Keep circumstances in mind
If your friend or neighbor is private, it is probably not the best idea to broadcast these plans over social media. However, if he or she consents, see whether other neighbors, friends, church members and colleagues may be interested in helping out with cooking. You might be surprised by how many people want to pitch in.
Also be mindful of what kinds of food the family in crisis could really use. A family with small children may have different dietary needs than a couple or a single person. It's best to ask about preferences, allergies and dietary observances if you can, or have someone close to the family let you know. That way, the food that comes through will be tailored to the family's requirements and tastes.

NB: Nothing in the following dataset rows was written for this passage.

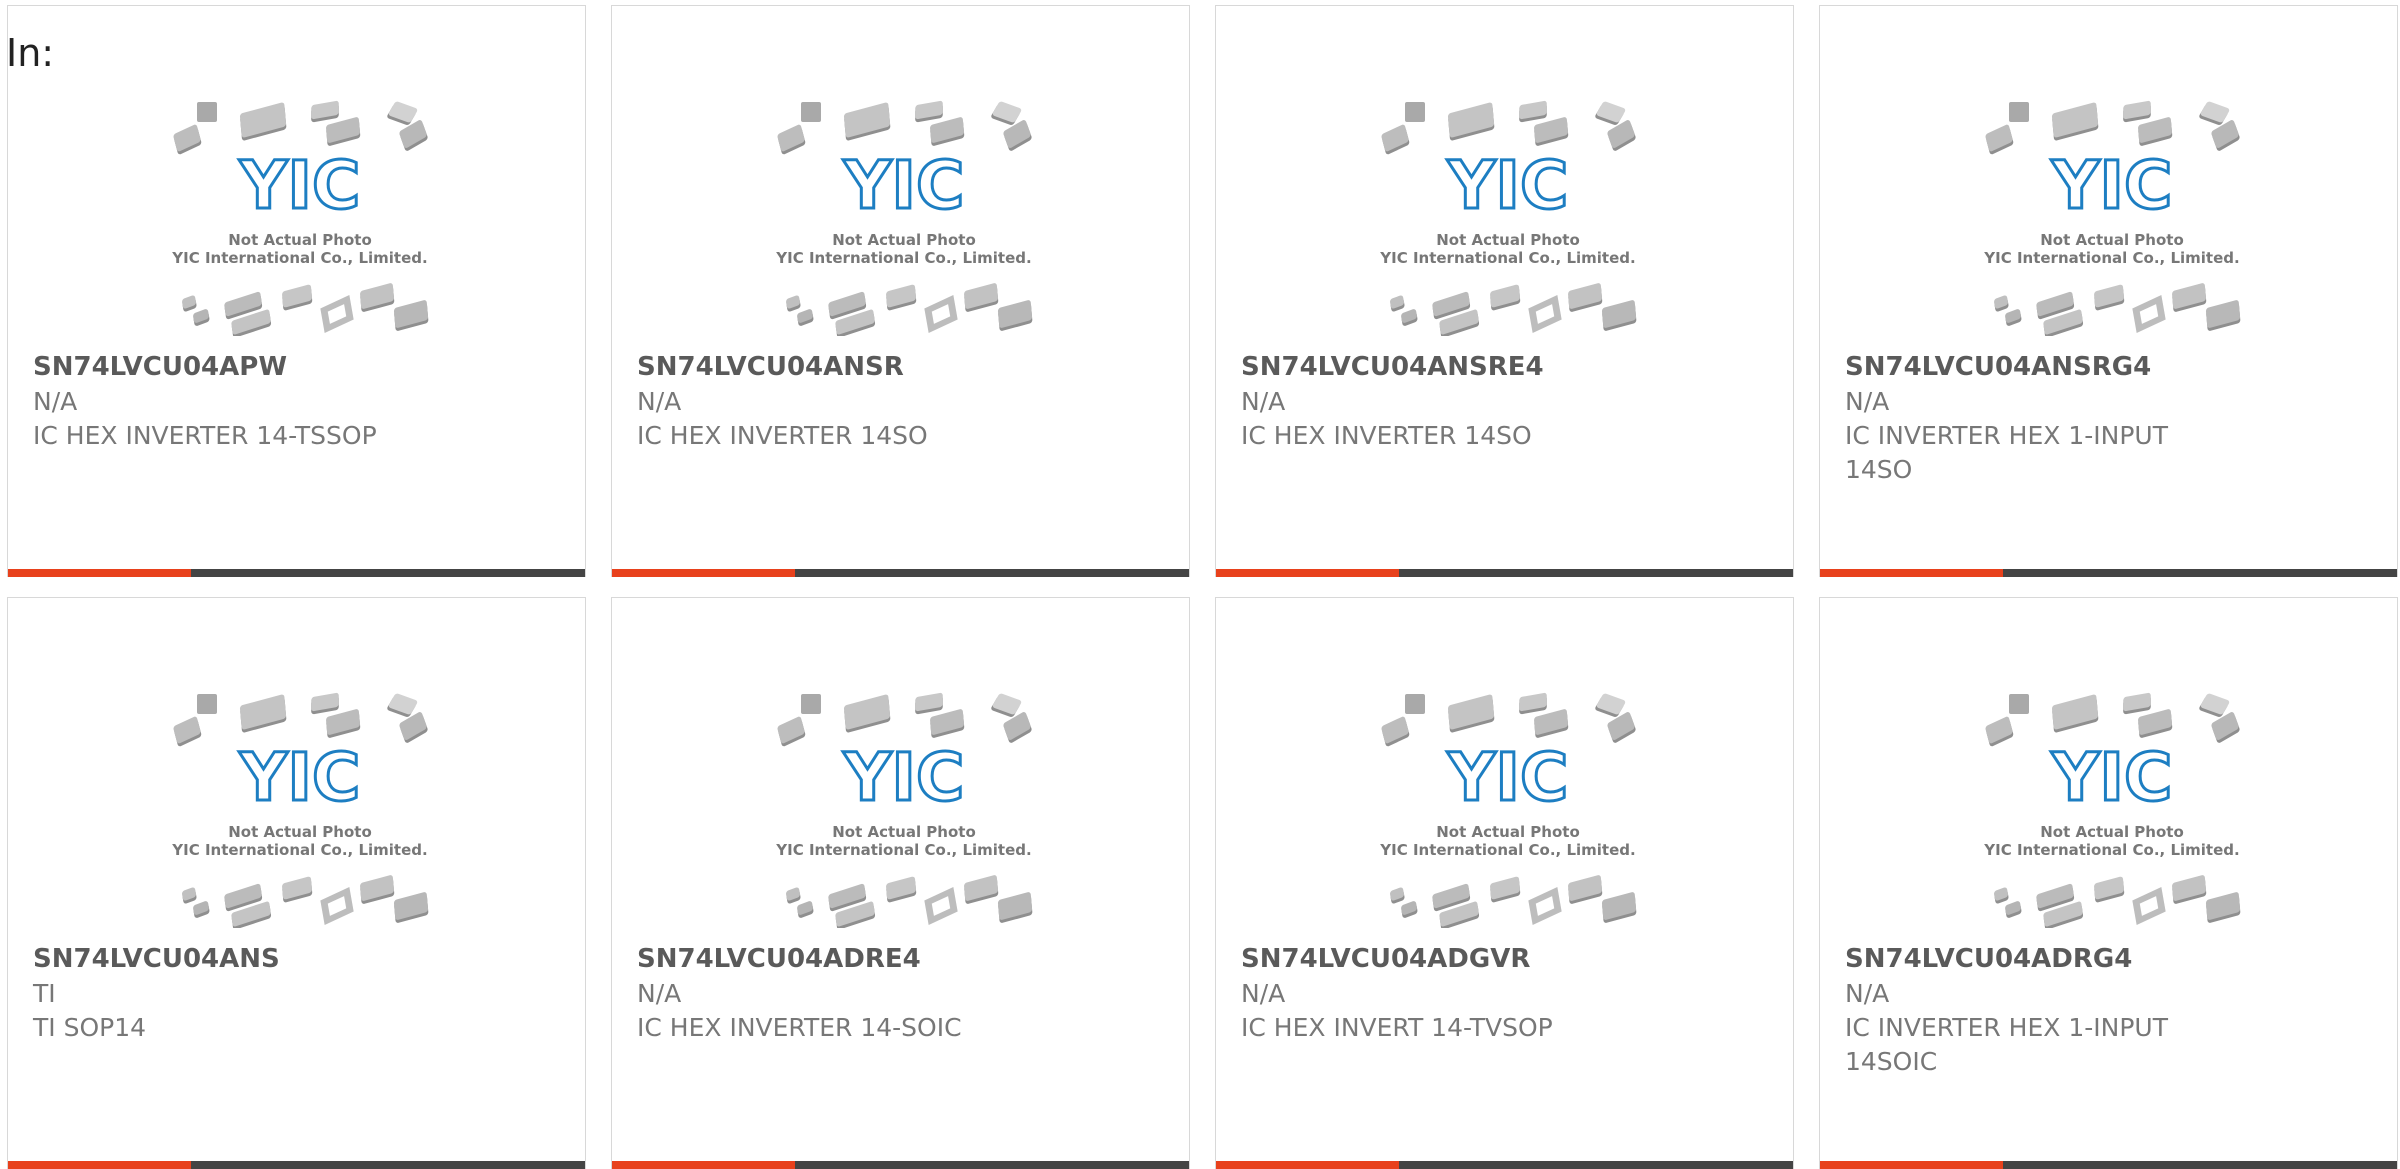 The image size is (2400, 1169). Describe the element at coordinates (2111, 959) in the screenshot. I see `part-number: SN74LVCU04ADRG4` at that location.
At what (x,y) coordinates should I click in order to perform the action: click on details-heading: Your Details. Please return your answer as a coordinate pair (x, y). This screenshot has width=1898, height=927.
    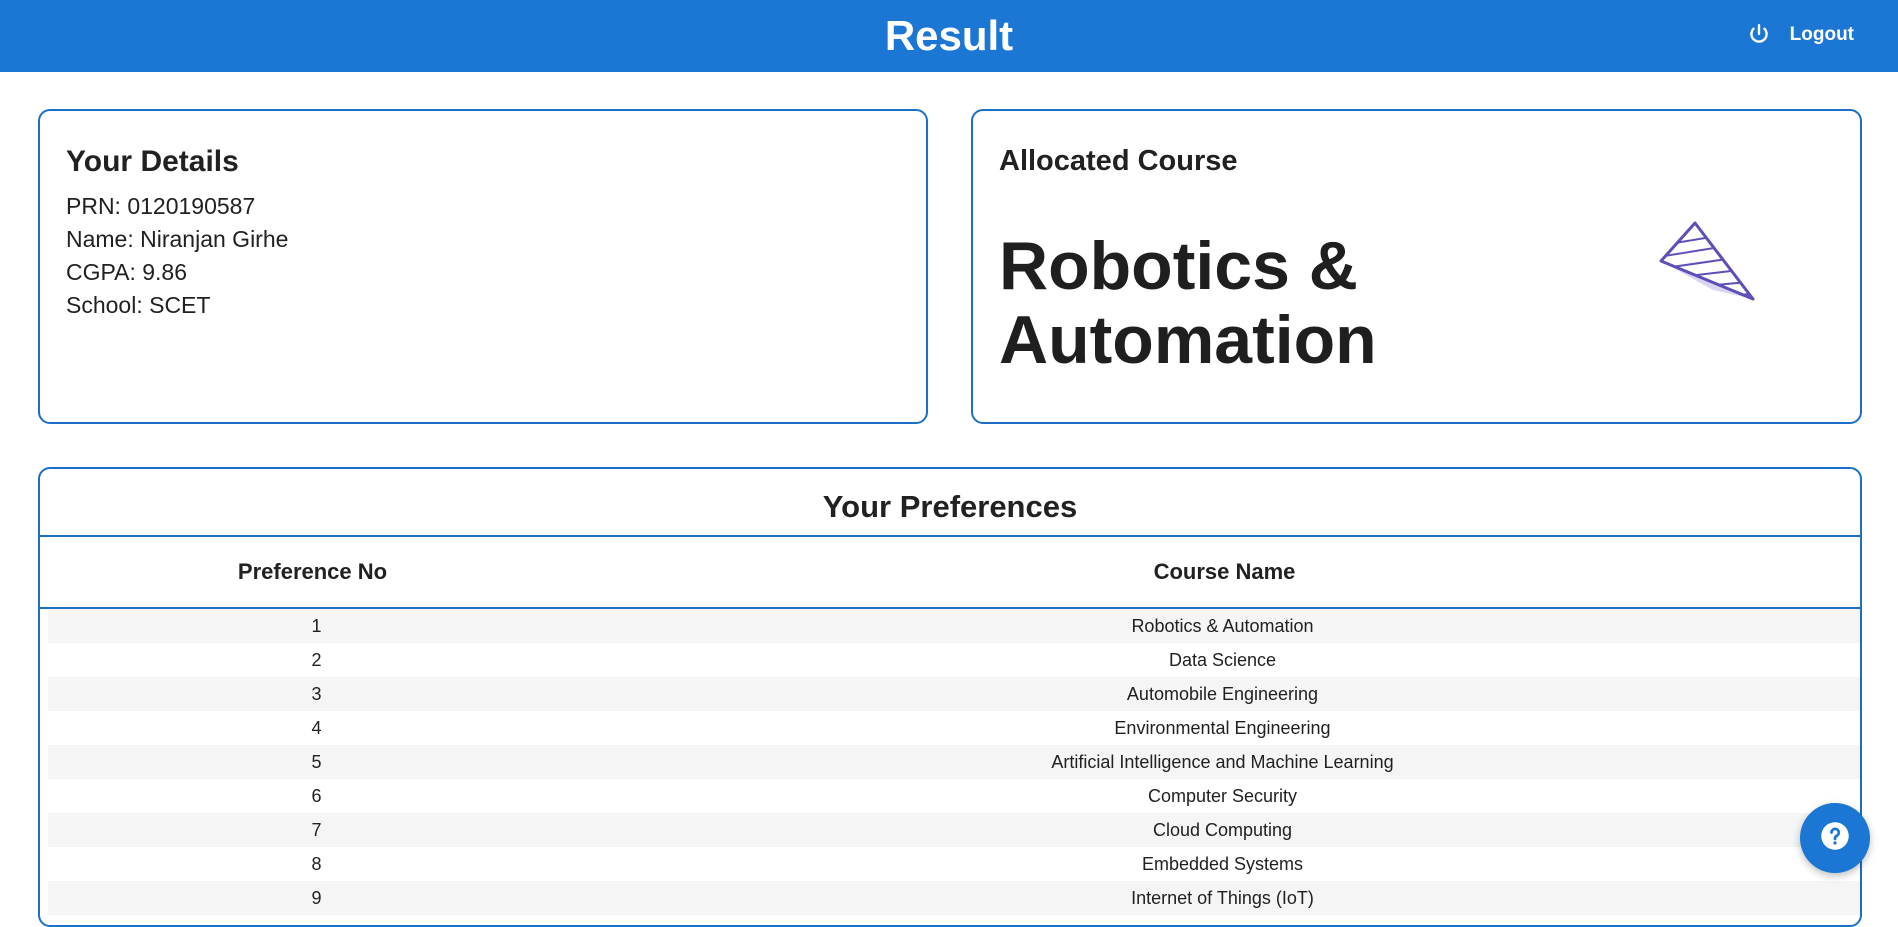
    Looking at the image, I should click on (152, 162).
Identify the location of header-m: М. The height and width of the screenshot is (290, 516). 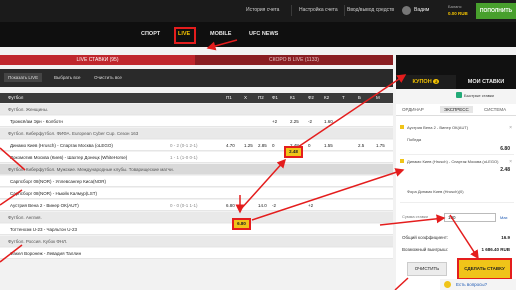
(378, 98).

Finally, you should ask how much freezer space the family has available. If there is a lot, you and other people interested in helping can cook, vacuum seal and freeze a huge variety of meals for the family to use as it needs them instead of on a set schedule. This can help a lot if the crisis the family is in involves unpredictable schedules, appetites and energy levels, as many do.
Don't forget the details
While frozen meals portioned in vacuum sealer bags are going to be very welcomed, there are other needs families have in terms of food too. Don't be afraid to send along packs of snacks or baskets of fruit. When people are ill or grieving, their appetites may not be very strong and they may prefer to eat small amounts of food at a time. If there are kids in the house, deliver a few foods you know they like and that are easy to prepare. This can help keep them feeling cared for even as their family endures a difficult time.